One category of “bottom-up” approaches is sound-based interventions, in which clients use headphones to listen to music which has been modulated [3]. The modulation of music aims to reduce auditory processing challenges and improve concentration [4]. One sound-based intervention currently used by occupational therapists in Australia is the Safe and Sound Protocol (SSP) [5]. Designed as an exercise model for the middle ear muscles, SSP uses the changing frequency band of human prosody to reduce auditory sensitivities and constant sympathetic hyperarousal [6, 7].
SSP is informed by polyvagal theory, which is a hierarchical model that describes the functions of an autonomic nervous system (ANS) and emphasises the importance of felt safety (neuroception) [8]. The theory describes the evolutionary development of three dynamic circuits of the ANS that support different adaptive behavioural strategies in order to regulate the internal state: social communication (e.g., facial expressions, listening, and vocalisations), mobilisation, and immobilisation [9]. According to the theory, “neuroception” describes the neural process that enables people to distinguish safe from dangerous contexts and therefore permit engagement in social behaviours in safe contexts and nonengagement in dangerous ones.
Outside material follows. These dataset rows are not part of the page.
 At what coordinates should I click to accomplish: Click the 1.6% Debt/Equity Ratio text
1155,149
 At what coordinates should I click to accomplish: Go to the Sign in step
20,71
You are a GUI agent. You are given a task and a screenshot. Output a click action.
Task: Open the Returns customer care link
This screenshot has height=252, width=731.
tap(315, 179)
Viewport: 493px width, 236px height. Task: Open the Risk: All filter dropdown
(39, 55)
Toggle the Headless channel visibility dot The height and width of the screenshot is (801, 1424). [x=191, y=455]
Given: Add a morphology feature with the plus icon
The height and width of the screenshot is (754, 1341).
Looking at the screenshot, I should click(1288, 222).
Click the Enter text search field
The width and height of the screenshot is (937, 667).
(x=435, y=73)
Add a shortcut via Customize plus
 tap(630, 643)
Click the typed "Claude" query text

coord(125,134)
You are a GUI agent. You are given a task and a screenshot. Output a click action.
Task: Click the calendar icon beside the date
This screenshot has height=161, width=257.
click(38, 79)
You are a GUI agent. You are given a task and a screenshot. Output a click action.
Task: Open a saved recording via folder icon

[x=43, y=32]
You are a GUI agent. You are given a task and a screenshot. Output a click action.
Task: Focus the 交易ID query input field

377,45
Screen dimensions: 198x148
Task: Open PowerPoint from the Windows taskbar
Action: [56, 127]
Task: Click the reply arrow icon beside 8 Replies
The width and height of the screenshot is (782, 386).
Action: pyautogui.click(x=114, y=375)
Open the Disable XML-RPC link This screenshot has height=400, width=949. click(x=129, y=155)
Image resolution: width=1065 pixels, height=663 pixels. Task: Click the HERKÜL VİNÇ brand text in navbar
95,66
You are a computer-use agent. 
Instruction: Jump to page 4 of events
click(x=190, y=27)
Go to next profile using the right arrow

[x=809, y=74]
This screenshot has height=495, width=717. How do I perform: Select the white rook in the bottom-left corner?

In the social communication circuit, during the neuroception process, the viscera (including the heart) are regulated via the myelinated vagus nerve. Therefore, when a context is perceived as safe, vagal influence is increased, heart rate is calmed due to sympathetic influences to the heart being inhibited, and the individual can engage in safe social interactions, including therapeutic interventions. In some clinical conditions, this neural process is disrupted, the heart is influenced by vagal withdrawal, and “safe” environments are perceived as dangerous. As a result, the person is agitated, and the social engagement system is interrupted. In this context, the person's physiological state will not be in an optimal condition for full social, psychological, or behavioural experiences, including learning [8, 9].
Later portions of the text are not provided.